(liturgia del final)
¿Cómo haremos para tutearnos con el nacimiento si no nos
tuteamos con la muerte?: mi madre
ya ha empezado a despedirse: la gente se despide cuando el
mundo comienza a no pertenecerle: el que
ya no reconoce su casa
inicia así su despedida: los retratos ya no son de nadie, el
crucifijo de la pared induce a una perplejidad,
la Virgen del Milagro
tiene un sonido de campana remota, las macetas
ya ajenas a la vida cotidiana: una conversación extraviada en la
cabeza, una oreja que oye para adentro, y allí
perdido, sin
cara ni ojos, ni posibilidad de asomarse,
pasa el dueño del mundo, la salvación y la pérdida.
Todo es despedida entonces: el balbuceo del propio nombre, el
rito de la sopa, el crujido del ropero, el clavo donde se
cuelgan las llaves:
como si una caravana se alejara, y nosotros con ella: como decir
hasta aquí llegó el pacto,
y ya va siendo hora para mi madre
de acabar con el acuerdo que entre todos hemos sabido cumplir.
verano de 2002
Santiago Sylvester, Salta, Argentina, 1942
de El reloj biológico, Ediciones del Dock, Bs.
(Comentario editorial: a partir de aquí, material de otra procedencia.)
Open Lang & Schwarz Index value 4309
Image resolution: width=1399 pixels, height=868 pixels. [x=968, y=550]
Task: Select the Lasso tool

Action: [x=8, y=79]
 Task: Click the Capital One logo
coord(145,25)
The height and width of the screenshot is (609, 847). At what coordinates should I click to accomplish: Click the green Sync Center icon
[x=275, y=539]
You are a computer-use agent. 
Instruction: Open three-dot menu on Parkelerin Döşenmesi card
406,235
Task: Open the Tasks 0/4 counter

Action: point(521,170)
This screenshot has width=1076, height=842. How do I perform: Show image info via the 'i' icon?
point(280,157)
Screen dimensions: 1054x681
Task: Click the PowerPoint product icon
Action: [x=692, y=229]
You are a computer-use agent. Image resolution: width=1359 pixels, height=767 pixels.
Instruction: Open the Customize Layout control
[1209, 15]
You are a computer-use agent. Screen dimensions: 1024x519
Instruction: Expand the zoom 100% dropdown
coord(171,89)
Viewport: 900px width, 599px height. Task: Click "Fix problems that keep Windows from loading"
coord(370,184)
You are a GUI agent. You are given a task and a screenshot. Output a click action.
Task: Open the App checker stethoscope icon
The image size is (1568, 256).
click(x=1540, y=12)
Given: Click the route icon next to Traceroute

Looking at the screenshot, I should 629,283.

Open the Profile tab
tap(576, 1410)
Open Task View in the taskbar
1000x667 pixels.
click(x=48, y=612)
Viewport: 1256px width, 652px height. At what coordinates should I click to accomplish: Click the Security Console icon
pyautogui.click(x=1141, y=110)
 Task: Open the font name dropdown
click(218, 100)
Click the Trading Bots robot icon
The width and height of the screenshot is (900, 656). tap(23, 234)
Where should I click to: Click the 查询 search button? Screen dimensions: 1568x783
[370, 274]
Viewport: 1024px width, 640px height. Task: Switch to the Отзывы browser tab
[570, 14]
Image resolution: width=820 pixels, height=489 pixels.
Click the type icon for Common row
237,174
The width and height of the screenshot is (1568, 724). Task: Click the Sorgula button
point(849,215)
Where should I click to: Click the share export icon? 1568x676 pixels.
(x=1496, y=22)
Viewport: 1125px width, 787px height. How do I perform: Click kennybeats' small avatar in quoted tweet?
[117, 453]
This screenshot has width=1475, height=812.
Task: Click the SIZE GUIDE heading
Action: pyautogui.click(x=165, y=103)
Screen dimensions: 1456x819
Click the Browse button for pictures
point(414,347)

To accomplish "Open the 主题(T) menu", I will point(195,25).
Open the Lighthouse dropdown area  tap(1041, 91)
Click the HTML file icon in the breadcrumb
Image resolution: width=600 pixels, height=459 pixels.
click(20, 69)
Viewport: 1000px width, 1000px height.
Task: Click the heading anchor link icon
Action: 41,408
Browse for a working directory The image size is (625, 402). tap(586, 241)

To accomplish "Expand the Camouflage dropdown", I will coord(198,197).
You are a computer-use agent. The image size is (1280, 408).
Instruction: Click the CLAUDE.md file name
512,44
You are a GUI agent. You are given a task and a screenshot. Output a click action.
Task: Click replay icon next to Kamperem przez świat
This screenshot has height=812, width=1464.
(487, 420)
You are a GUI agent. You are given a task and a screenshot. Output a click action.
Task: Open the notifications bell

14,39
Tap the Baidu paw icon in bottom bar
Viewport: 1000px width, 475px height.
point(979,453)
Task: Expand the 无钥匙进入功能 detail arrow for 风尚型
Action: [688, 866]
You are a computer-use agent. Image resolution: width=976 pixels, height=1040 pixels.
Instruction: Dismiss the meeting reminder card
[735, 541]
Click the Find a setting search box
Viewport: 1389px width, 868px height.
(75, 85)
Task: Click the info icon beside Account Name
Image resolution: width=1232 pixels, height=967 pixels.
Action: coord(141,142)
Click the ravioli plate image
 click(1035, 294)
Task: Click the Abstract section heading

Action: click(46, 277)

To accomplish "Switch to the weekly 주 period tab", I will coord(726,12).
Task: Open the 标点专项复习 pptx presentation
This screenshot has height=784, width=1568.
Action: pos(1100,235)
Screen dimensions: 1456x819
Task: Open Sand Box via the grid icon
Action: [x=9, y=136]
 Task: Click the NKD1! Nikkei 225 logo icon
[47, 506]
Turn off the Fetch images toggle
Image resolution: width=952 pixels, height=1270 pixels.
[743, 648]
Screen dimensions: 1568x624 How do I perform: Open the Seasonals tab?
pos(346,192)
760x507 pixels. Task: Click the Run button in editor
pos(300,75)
As., 2007
imagen: Cecilia Revol Núñez, Molinos, 2009
(labores del verano)
Esto hace el verano cuando empiezan las lluvias: tira redes
para juntar aire, pájaros, hongos y biiodiversidad: la infinita
parentela que se pule a la intemperie
sin otro ruido que el indispensable.
Tira redes para hacer la trabazón;
la cuestión es ahuyentar el taedium vitae, que sí existe aunque
ese lapacho que rema contra el mismo viento desde hace
diez generaciones
diga lo contrario.
Es
un privilegio mirar desde aquí los detalles
de la creación: esas nubes que ruedan por la falda como si
estuvieran incómodas:
desde aquí
se ve todo en cantidad, y hasta la minuciosa variedad de bichos
parece necesaria.
Sienta bien el orgullo a estos árboles
que graban un lugar en la memoria: alguna vez volveremos allí
a buscar algo olvidado;
el azar trabaja por caminos remotos.